■ **Problem details**
For the entries below, say how many lines hold the word "field", with the number as the only reply.

■ **Dataset**
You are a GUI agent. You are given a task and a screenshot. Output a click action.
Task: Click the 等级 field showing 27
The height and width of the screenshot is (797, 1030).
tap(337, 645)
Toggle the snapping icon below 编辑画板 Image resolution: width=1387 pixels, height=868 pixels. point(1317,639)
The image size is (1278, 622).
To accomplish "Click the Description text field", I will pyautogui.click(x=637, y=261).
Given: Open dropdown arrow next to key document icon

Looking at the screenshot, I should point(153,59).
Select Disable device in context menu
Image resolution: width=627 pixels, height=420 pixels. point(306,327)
...
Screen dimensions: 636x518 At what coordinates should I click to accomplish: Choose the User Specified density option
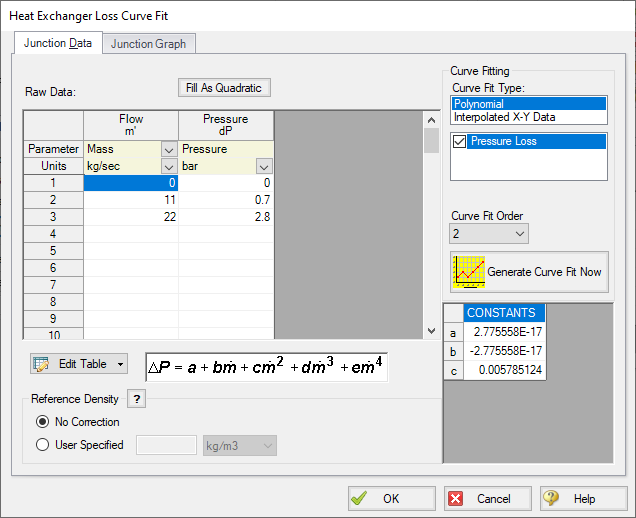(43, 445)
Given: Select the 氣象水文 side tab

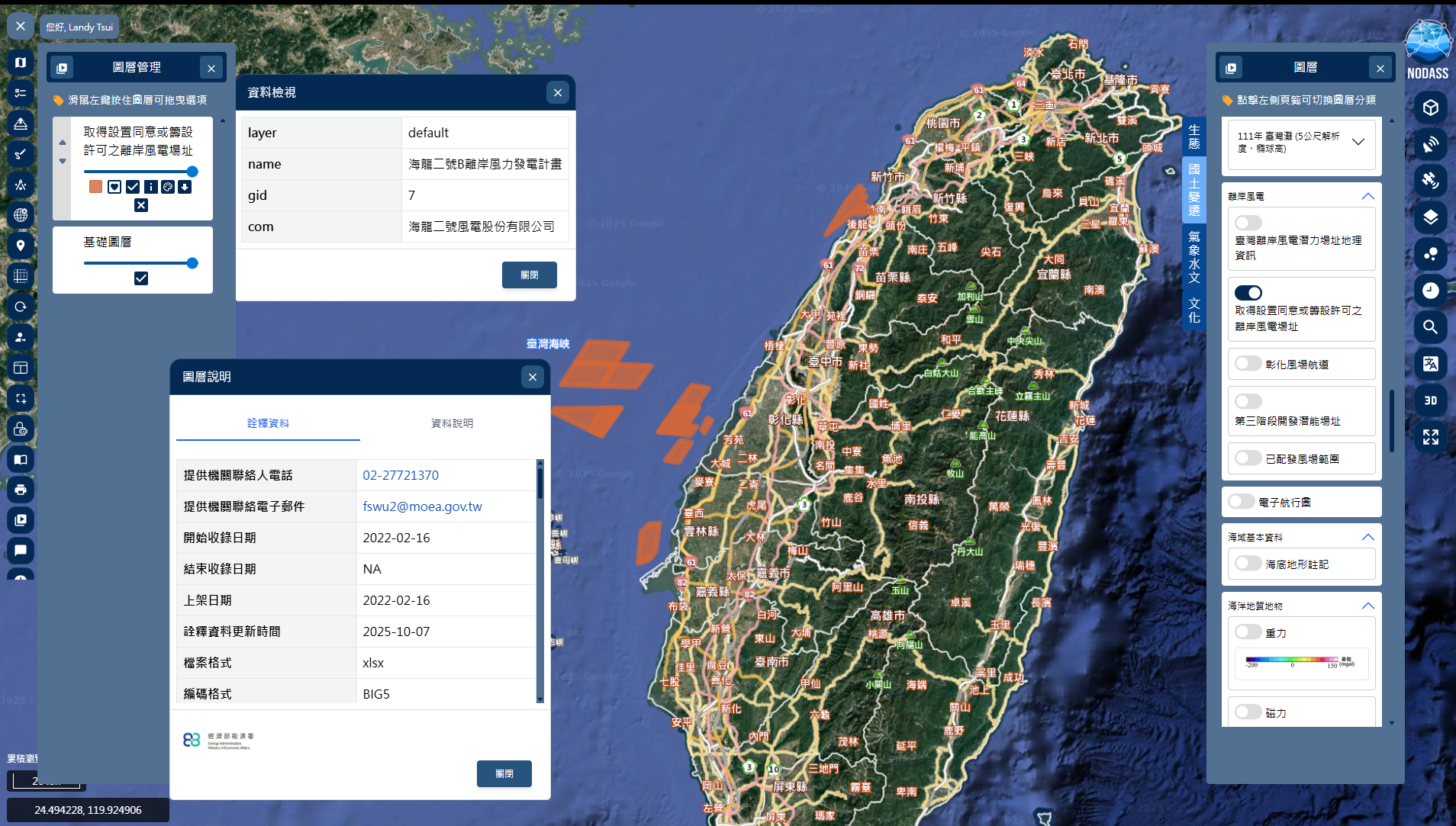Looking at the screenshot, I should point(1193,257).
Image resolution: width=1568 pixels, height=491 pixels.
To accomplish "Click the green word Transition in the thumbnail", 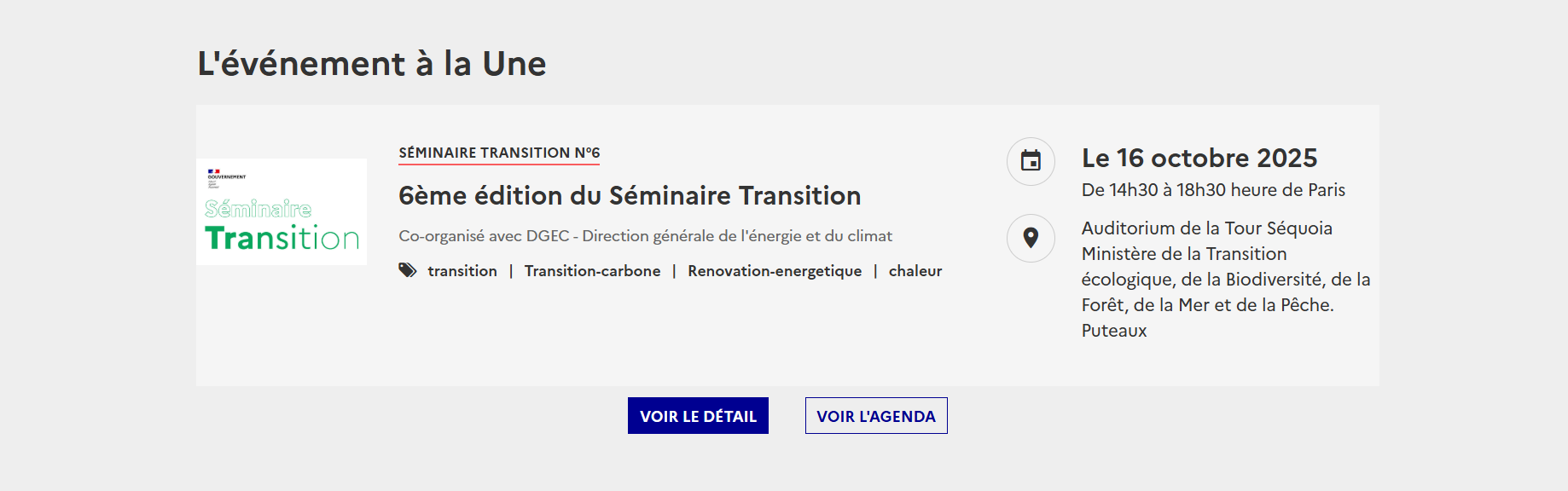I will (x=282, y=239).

■ **Solution to this task**
2